FRONTERA, COAHUILA.- En menos de dos semanas, la Escuela Primaria "Victoriano Cepeda", ubicada en la colonia Occidental, fue blanco de la delincuencia en dos ocasiones, provocando daños materiales que obligaron a la institución a invertir más de 4 mil pesos en reparaciones; sin embargo, las actividades escolares no se detuvieron.
El primer incidente ocurrió el pasado 18 de marzo, cuando personas desconocidas ingresaron al plantel para sustraer las pastillas de los minisplits, generando afectaciones en el sistema eléctrico.

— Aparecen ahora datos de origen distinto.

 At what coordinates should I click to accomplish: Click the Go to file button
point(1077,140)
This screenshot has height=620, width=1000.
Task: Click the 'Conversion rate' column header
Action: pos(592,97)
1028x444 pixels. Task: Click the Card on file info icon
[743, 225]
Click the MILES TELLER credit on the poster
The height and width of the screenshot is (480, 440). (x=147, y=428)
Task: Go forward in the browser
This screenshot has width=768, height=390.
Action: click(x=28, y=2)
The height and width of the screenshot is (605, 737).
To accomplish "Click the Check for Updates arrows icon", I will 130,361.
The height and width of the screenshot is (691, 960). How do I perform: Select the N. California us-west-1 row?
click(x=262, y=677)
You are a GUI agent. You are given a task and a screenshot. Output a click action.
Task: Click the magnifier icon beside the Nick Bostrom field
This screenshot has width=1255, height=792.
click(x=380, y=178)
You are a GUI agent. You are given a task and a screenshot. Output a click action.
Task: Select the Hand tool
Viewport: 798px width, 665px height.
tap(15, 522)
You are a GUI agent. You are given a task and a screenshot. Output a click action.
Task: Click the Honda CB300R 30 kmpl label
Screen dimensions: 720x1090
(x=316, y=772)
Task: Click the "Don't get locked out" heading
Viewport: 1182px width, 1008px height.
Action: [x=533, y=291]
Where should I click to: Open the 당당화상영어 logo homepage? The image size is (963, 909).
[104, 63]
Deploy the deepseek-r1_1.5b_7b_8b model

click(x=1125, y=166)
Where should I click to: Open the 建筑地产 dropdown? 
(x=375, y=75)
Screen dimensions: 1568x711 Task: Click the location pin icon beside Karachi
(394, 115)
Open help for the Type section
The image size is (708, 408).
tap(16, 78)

Días después, el 22 de marzo, se registró un segundo robo que impactó en servicios básicos como el agua, lo que complicó la operatividad del plantel.
A pesar de ello, la escuela continuó brindando clases a sus más de 400 alumnos, gracias a las acciones inmediatas emprendidas por la directiva para restablecer las condiciones mínimas necesarias.
"Pudimos solucionar lo de las pastillas y también lo del agua; le hablamos a un plomero y gracias a Dios no fue algo mayor, pero sí nos hicieron gastar y todavía falta ver qué más se paga", señaló la directora, María del Pilar Góngora Zamora.
La directiva explicó que, aunque ya se atendieron las fallas más urgentes, aún está pendiente la reposición total de algunos componentes, lo cual se realizará después del periodo vacacional de Semana Santa, con el objetivo de evitar que los llamados "amantes de lo ajeno" vuelvan a ingresar mientras el plantel permanezca sin actividad.
Asimismo, indicó que los hechos ya fueron reportados a Infraestructura del Estado y que se interpuso la denuncia correspondiente ante el Ministerio Público, en espera de que se esclarezca la situación, ya que se presume que el responsable sería una persona conocida en el sector.
Góngora Zamora manifestó su preocupación por estos hechos, al considerar que la escuela se encuentra en una zona donde los vecinos suelen estar al pendiente del plantel, además de contar con cámaras de vigilancia.
Finalmente, informó que se solicitó el apoyo de Seguridad Pública de Frontera para incrementar los rondines durante el periodo vacacional, a fin de proteger la infraestructura y evitar nuevas afectaciones que impacten en lo económico y en el bienestar de la comunidad estudiantil.